Adventure pedagogy is a form of experiential learning with elements of excitement and challenge, which together with reflection helps the understanding of group and individual behavior. Experience-based and adventure-based learning are often used synonymously when talking about learning through one's own experiences.
Adventure pedagogics brings out one's inner motivation. Inner motivation is, opposite to outer motivation, doing something because it is fun, challenging, our because you feel that you learn something important from what you're undertaking. Outer motivation is on the other hand doing something because of an incentive such as a reward, money, or something else material. As such, at us you will not compete with others and you will not recieve a prize or judgement. But our capable guides will help you bring out your motivation if you get stuck in negative thoughts.

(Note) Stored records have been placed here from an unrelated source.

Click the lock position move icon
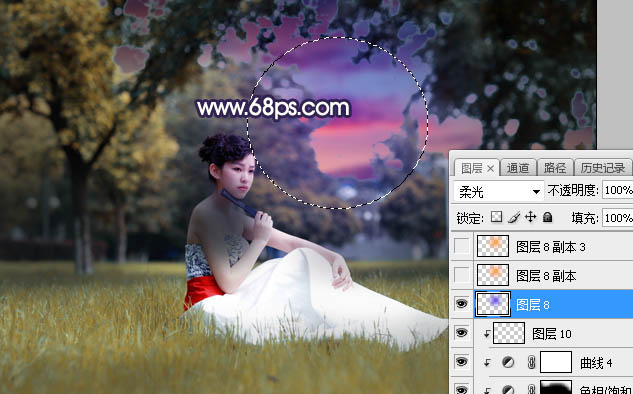Viewport: 633px width, 394px height. [530, 218]

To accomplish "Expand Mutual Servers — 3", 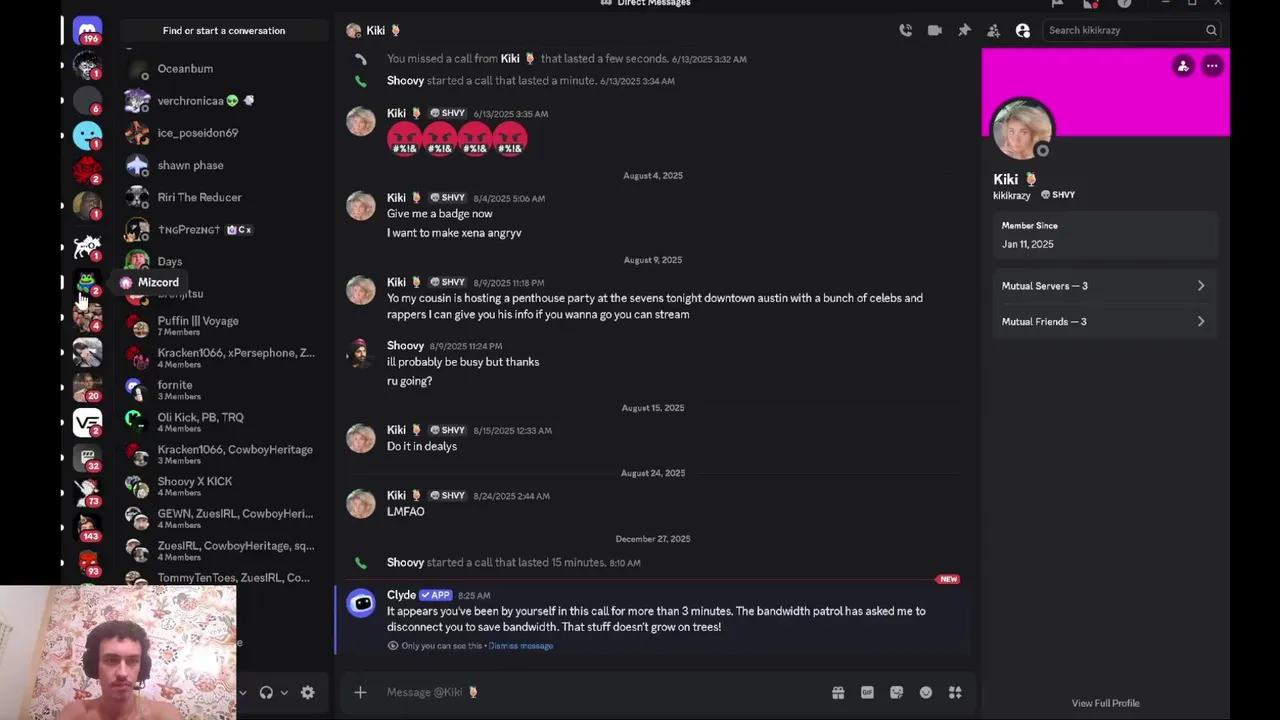I will 1104,286.
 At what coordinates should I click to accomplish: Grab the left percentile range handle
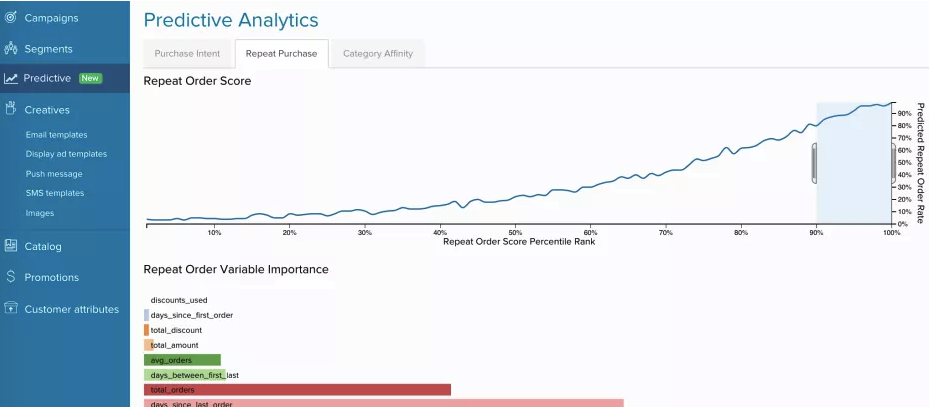tap(815, 163)
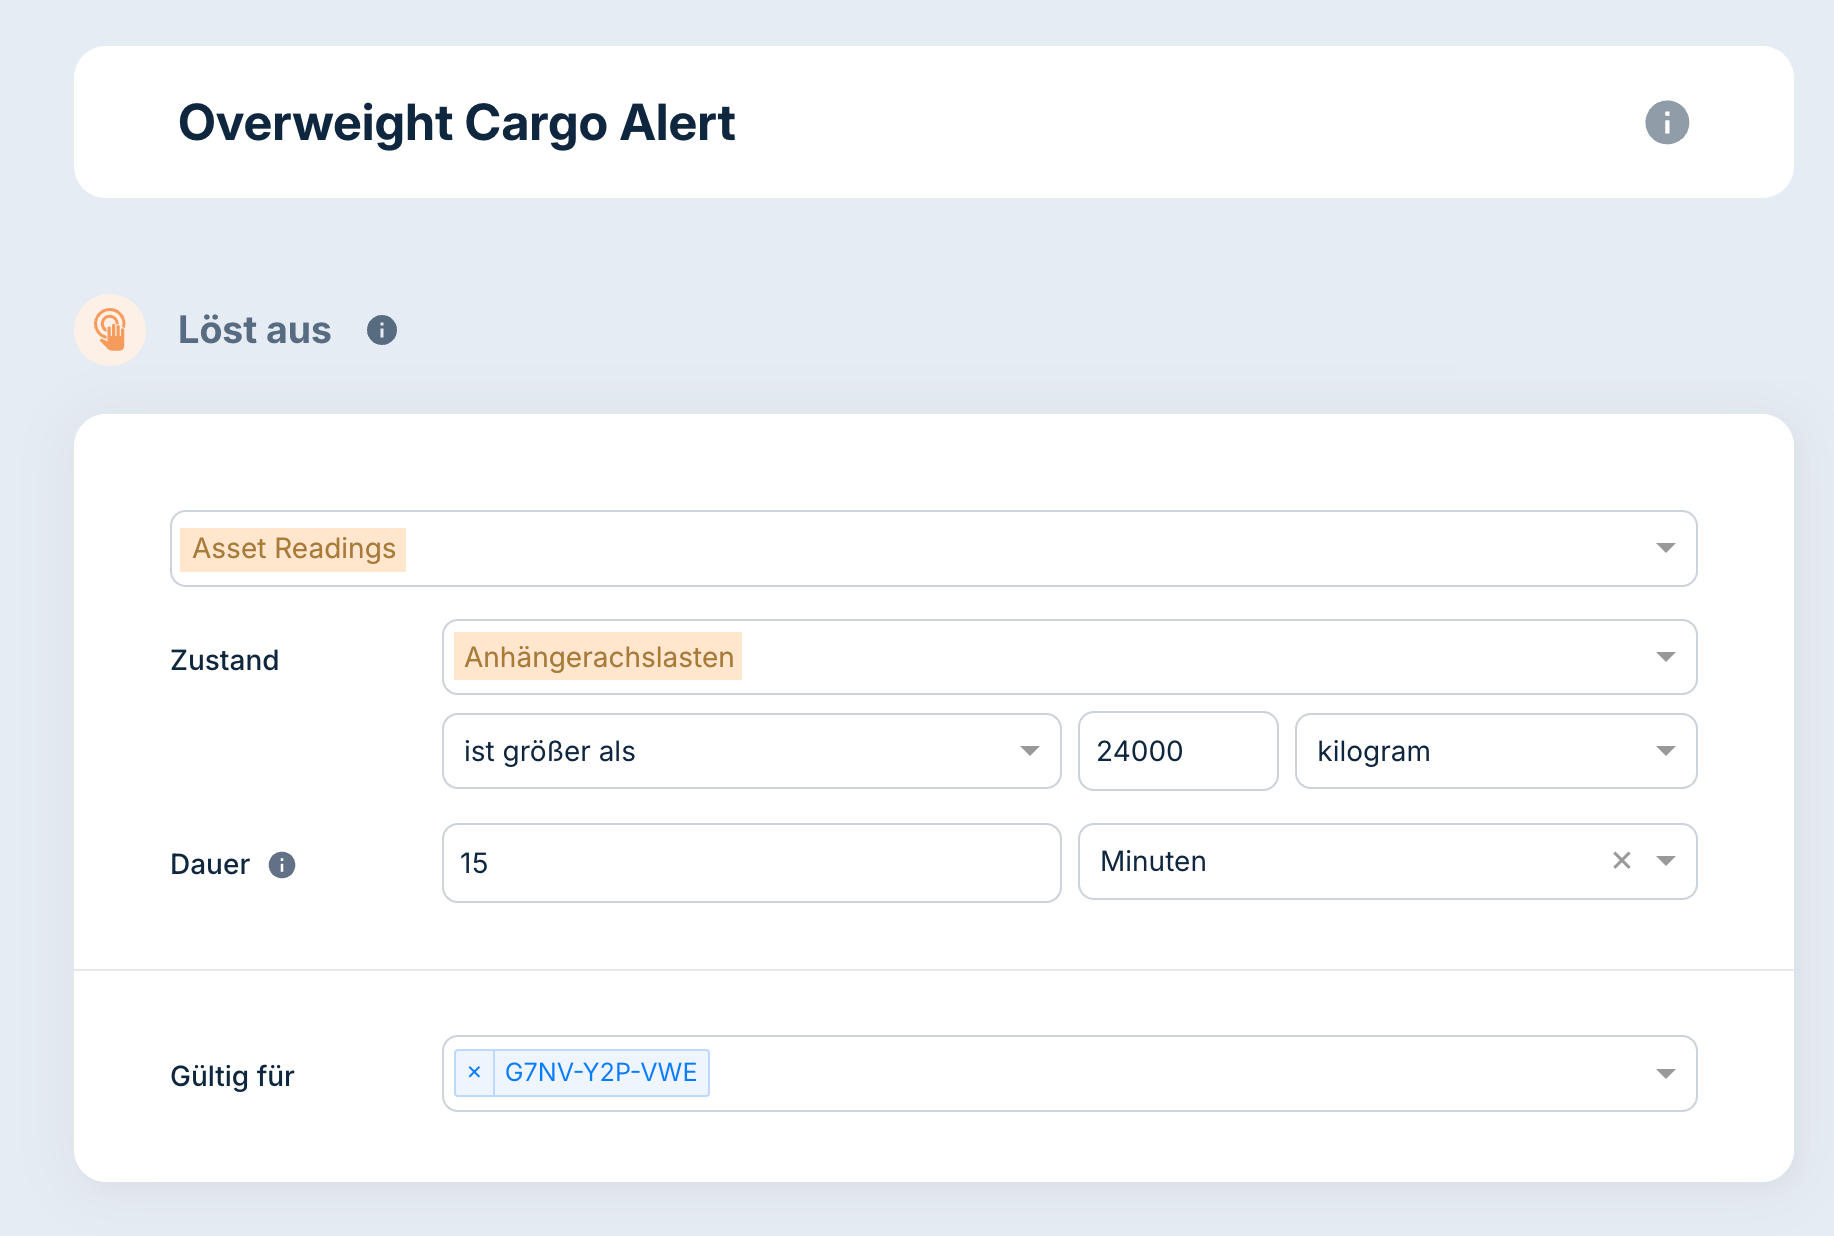Expand the Gültig für asset dropdown arrow
This screenshot has width=1834, height=1236.
(1665, 1074)
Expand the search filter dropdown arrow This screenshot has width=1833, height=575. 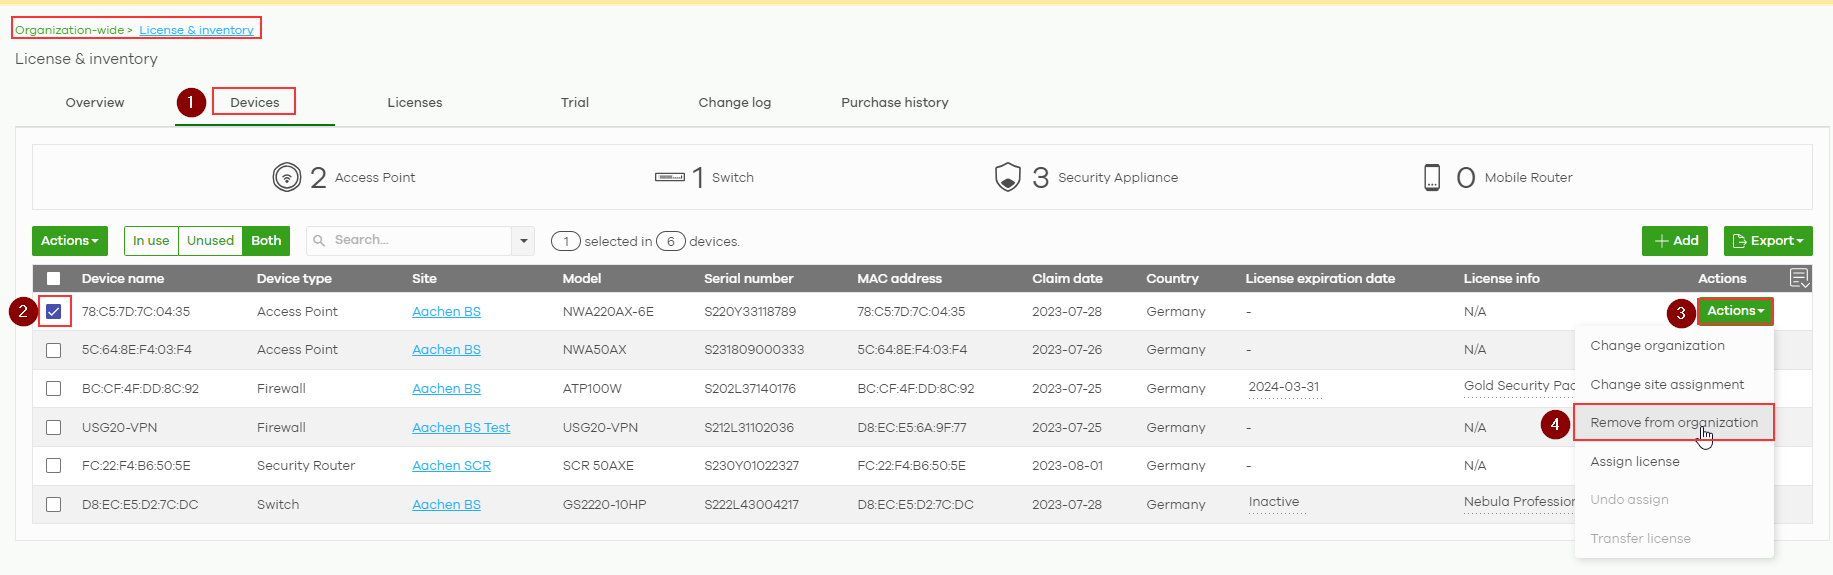pos(523,241)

For groups, this is about cooperative training where tasks are structured in such a way that every group member is dependant on others to achieve results.
A person that has had great influence on adventure pedagogics is Kurt Hahn (1886-1974).
Kurt Hahn was tasked by the english navy, who had discovered something peculiar. Those who had survived at sea during the war was the older, physically weaker sailors. The younger, healthier and stronger sailors had drowned. Kurt Hahn's studies showed that the younger sailors was missing faith in their group and themselves. When they fell into water they trusted that someone else or life boats would save them. As such it was the mental approach that separated them, the younger gave into panic, lost control and was unable to cooperate.
Hahn developed methods for building mental strength, self knowledge, and cooperation, which are the corner stones of what is today called adventure pedagogics. His program was later developed into Outward Bound Schools. The program was named after a nautical term that sailors used when ships left safe port for the dangers of the open sea.